The plan, which operates independently of the SAG-AFTRA performers union, made the disclosures this week on its website and as part of a bare-bones summary sent to its 43,099 participants, (those included 17,287 who were active participants, 8,747 who were retired and receiving benefits and 17,065 retirees entitled to future benefits).
The funding percentage as of Dec. 1, 2011, was 89.4% — well above “endangered” status of 80%, but slightly below the 2010 figure of 90.8%. The 2012 percentage was not disclosed in the report other than saying it was not “endangered.”
Asset allocations included 34.6% in corporate stocks, 23.6% in corporate debt and 11.1% in real estate.
The SAG and AFTRA plans — which are funded by employers contributing 16.5% of performer earnings — were at the center of the debate over the merger between SAG and AFTRA, which members approved a year ago.
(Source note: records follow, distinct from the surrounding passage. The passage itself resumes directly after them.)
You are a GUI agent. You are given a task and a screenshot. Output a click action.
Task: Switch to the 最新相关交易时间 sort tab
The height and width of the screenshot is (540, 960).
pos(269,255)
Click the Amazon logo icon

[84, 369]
Merger backers asserted that the SAG-AFTRA combo would increase bargaining strength and represent a first step toward solving the problem of performers not qualifying for coverage under separate plans.
That issue was a key in the merger campaign, with opponents complaining unsuccessfully that SAG leaders had not performed an audit on the impact of merging the plans.
SAG-AFTRA leaders requested last summer that trustees of SAG pension and health plans and the AFTRA health and retirement plans hold discussions on how to merge the plans. SAG-AFTRA national exec director David White, who was already a trustee on the SAG plan, was appointed earlier this year to the AFTRA health and retirement board of trustees with the aim of aiding the process of merging the plans.